Madame Vesna Krapotnik had told me all sorts of wonderful things about Dubrovnik. About how she had been born in the district of the old town, which was like something out of a medieval painting, with its mosaics, Gothic cathedrals and marble architecture. I continued to remain completely in her power as she described the fascinating magic of the coastal city, where she had been born twenty-eight years before.
— It sounds so special, I said, almost holy.
— It is, she said. Dubrovnik is holy. Is the place where I was born, liff all my life.
Except that she happened not to be born there at all, but in some godforsaken dump of a fishing village, which no one had ever heard of.

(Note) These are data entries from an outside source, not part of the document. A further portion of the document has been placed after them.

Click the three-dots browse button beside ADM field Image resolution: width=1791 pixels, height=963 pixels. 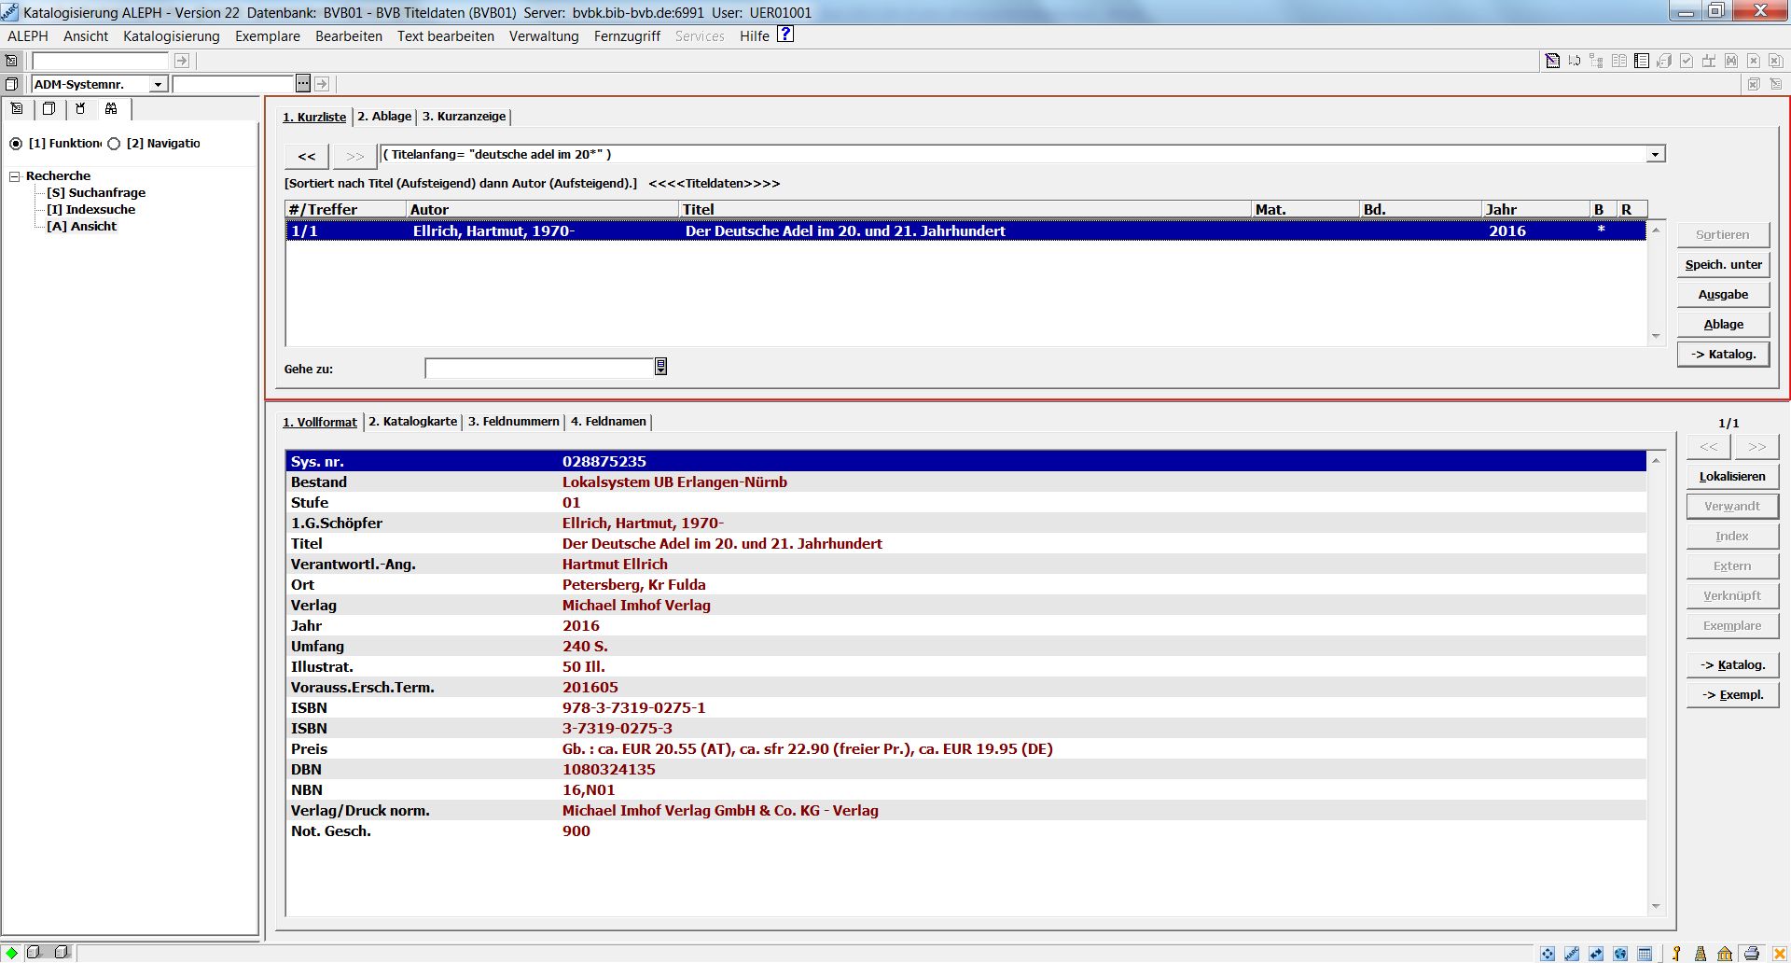303,84
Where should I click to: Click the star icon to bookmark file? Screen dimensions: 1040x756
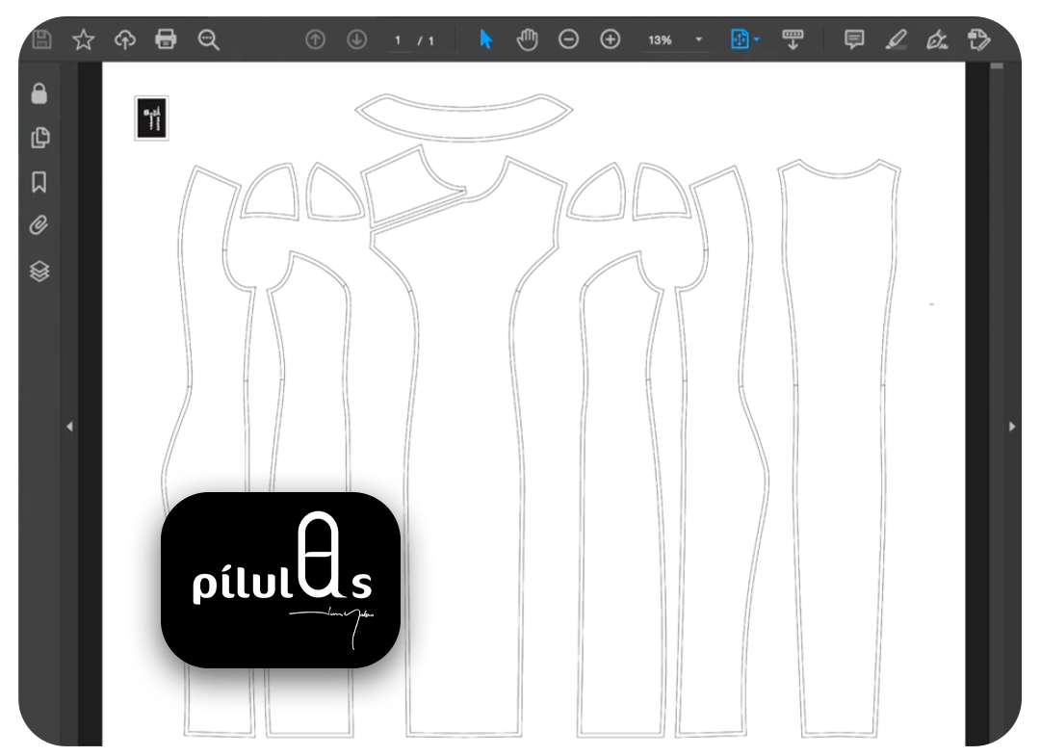coord(84,39)
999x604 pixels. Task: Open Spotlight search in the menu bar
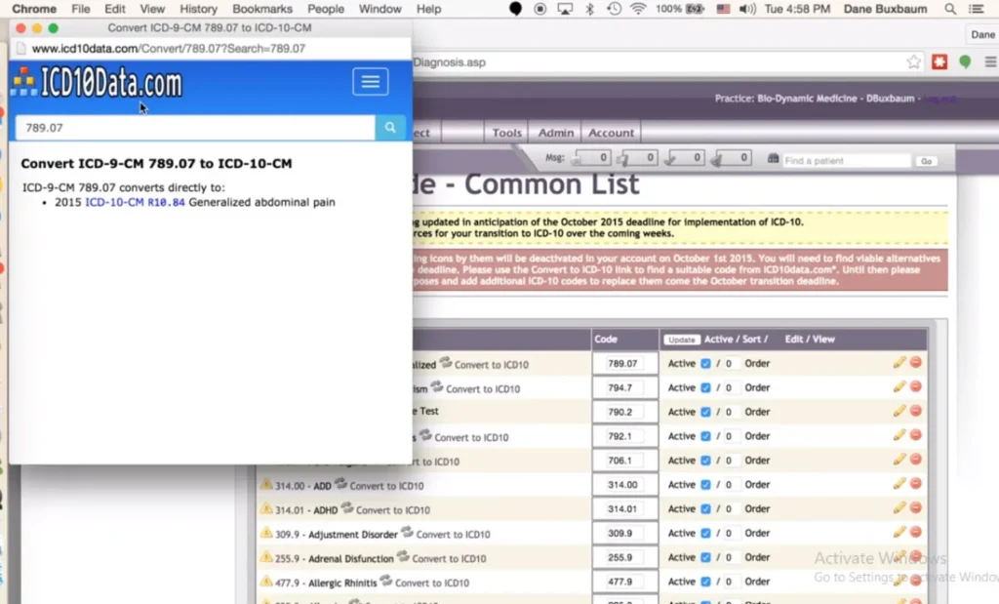948,9
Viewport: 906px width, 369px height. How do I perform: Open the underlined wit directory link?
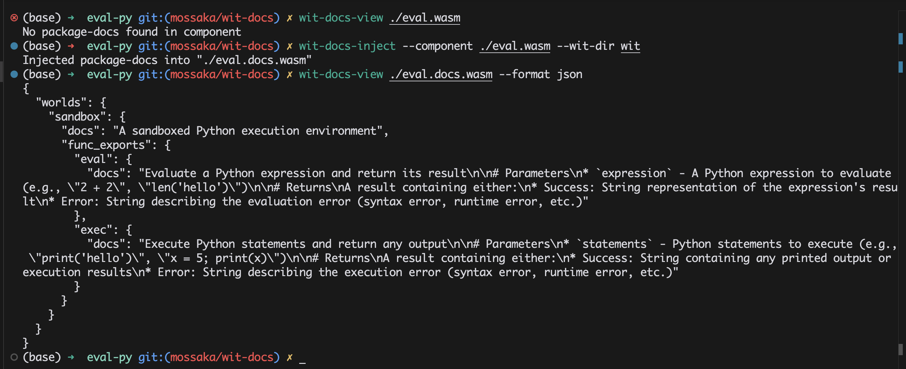pyautogui.click(x=630, y=46)
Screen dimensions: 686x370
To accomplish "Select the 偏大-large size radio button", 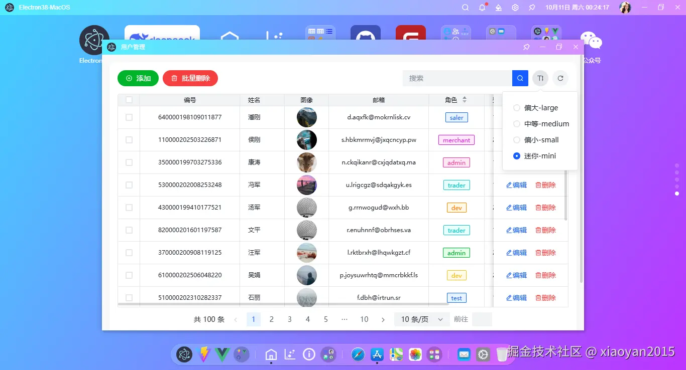I will [x=516, y=107].
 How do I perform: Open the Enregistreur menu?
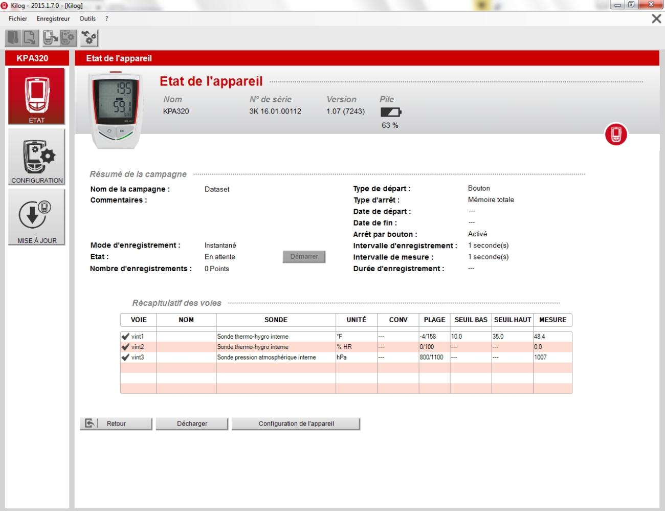(53, 18)
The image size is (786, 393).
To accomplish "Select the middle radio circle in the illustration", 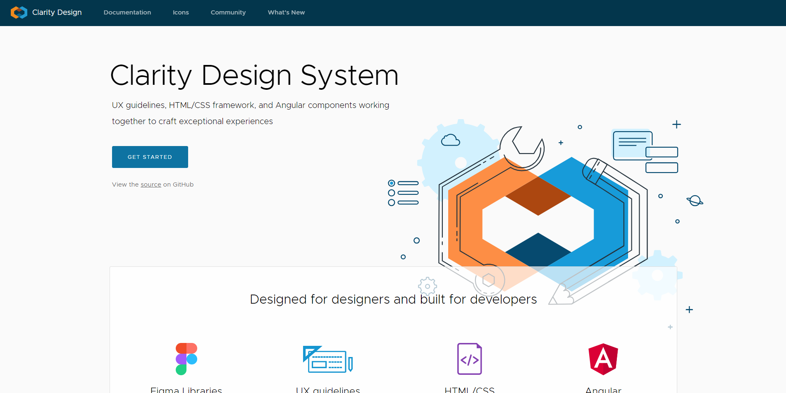I will click(392, 193).
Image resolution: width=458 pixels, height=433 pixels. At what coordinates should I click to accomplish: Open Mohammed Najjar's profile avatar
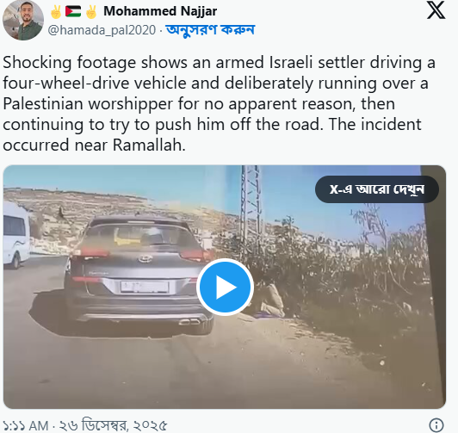(x=22, y=20)
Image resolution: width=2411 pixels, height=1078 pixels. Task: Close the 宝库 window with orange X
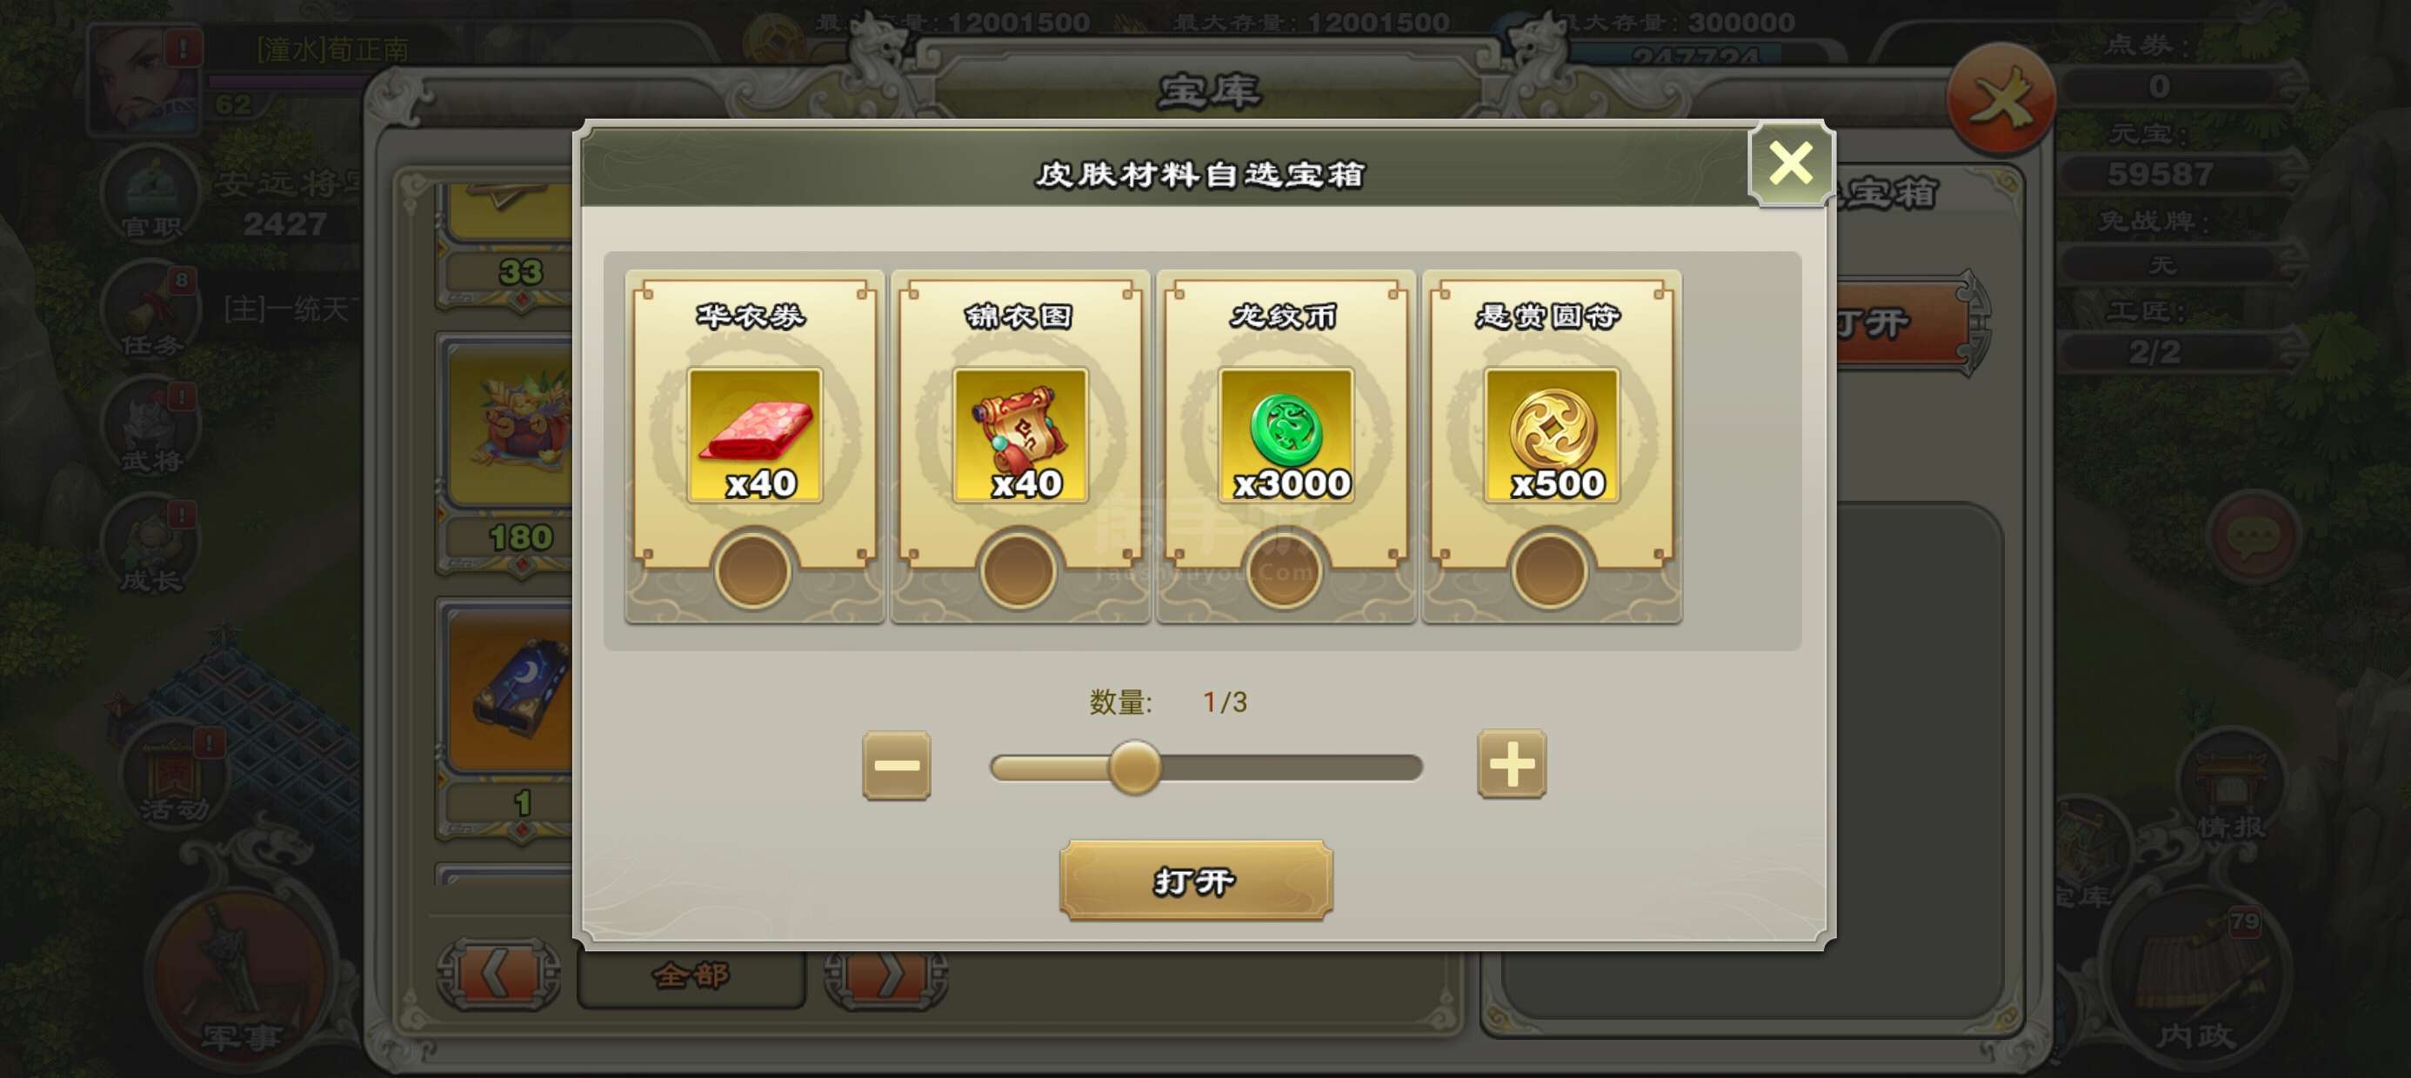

But she had looked so beautiful that day, with those small blonde curls peeping out from underneath the pale-blue patterned scarf that framed her fresh, blue-eyed complexion, as I rested my chin on my meerschaum cane, staring at her, smiling as she told me all about her father, who was a sheet-metal worker who had been wounded in the war, and her mother, who had written poetry extolling the beauties of Dubrovnik. That very first day in the café on the Plaza, hours just seemed to keep drifting on by, and it was like I had become so talkative we might have been back in the sixties again.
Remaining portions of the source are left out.